AKP Hükümeti ABD’ye rağmen uzun süreli bir iktidar sürecinin mümkün olmayacağına inanmaktadır. Bundan dolayı Türkiye’nin 2014’te Kıbrıs ve 2015’te sözde Ermeni soykırımı konusunda vereceği/verebileceği tavizler ile ilişkilerdeki mevcut yarılmayı hafifletme politikası 2014’e ve 2015’e damgasını vurabilir. AKP’nin ABD’nin Afrika politikalarına vereceği destek de önemli sayılabilir. 
Bu tavizler ile 30 Mart seçimlerinde AKP’nin yüksek oy alması durumunda, başka siyasal seçenek göremeyen ABD’yi tansiyonu düşürmeye itebilir.
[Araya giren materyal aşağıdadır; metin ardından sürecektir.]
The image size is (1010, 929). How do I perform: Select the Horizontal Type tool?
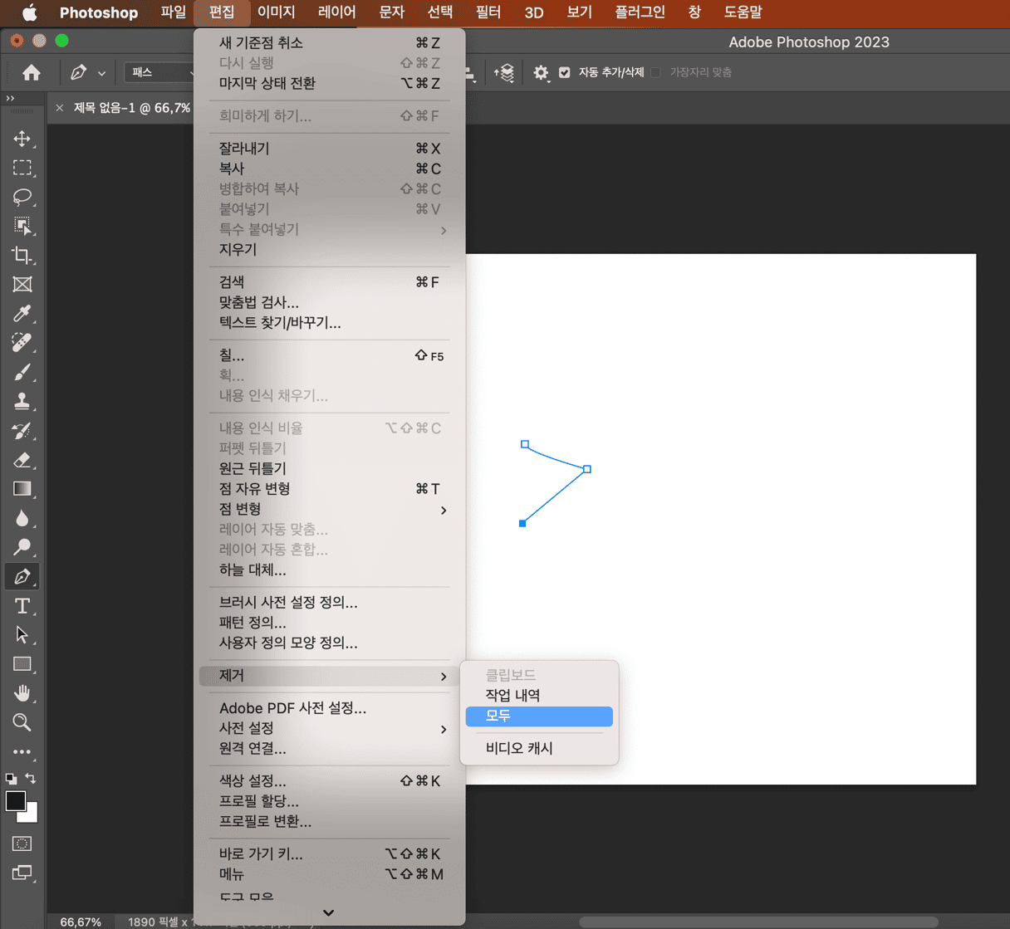pos(22,606)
Esasen, ABD’nin AKP Hükümetini Kıbrıs, Ermeni sözde soykırımı ve PKK’ya özerklik konularında baskı altına almak için baskı ve gerilim politikası izlediğini söylemekte mümkündür.” 
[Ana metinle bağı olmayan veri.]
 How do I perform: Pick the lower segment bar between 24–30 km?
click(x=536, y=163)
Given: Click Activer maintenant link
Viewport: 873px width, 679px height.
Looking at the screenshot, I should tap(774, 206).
1 Haziran 2014 tarihli Hürriyet gazetesinde Washington’dan Tolga Tanış  “Gezi’nin yıldönümünde ABD’nin iki yüzlülüğü”  başlıklı makalesinde, Amerikalı yetkililerin AKP Hükümetini bir sene önce çok sert eleştirirken artık üzerine titrediklerini kaydediyor. 
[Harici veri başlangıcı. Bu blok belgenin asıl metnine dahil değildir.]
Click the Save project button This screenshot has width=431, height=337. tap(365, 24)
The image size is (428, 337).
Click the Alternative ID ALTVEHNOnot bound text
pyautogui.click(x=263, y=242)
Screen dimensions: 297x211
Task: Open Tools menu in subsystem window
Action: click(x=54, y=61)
Şimdi dönüp yukarıda 22 Nisan 2014’te yazdıklarımı okursanız AKP Hükümetinin ABD ile arayı düzeltmek için vereceği tavizler ile ilgili tespitin nasıl doğru çıktığını görüyorsunuz. Ancak ABD’den gelen eleştiriler tavizlere rağmen tamamen sona ermiş değil. Üstelik en üst düzeyde, Obama tarafından dile getiriliyor. Obama, 28 Mayıs 2014’te askeri akademi West Point’te genç subaylara yaptığı konuşmada şöyle diyor:  “Yeni yüzyıl diktatörlüğün sonunu getirmedi. Dünyanın değişik başkentlerinde ve yeni, yazık ki bazıları Amerikan’ın müttefiki olan ülkelerde sivil topluma karşı çok sert önlemler alınıyor. Yolsuzluk kanseri bir çok hükümeti ve onların dostlarını zenginleştirirken, uzak köylerden büyük meydanlara kadar yurttaşları öfkelendiriyor. Ve bu olaylara veya Arap dünyasının bazı bölümlerindeki şiddet dolu ayaklanmalara bakarak, alaycı olmak kolay. (Bu cümle ile Obama Amerikan iç muhalefetini eleştiriyor.) Ancak unutmayalım ki, Amerikan çabaları, Amerikan diplomasisi ve yardımları ve ordumuzun fedakarlıklarından dolayı, insanlık tarihinde hiçbir zaman olmadığı kadar insan seçilmiş hükümetler tarafından yönetiliyor.” 
Bu cümleler de gösteriyor ki Obama, AKP’nin Kıbrıs ve Suriye konusunda ve başka hususlarda vermeye hazır olduğu tavizleri almayı kabul ederken, ilkesel olarak AKP ile sıkıntılar yaşamakta olduğunun altını çiziyor.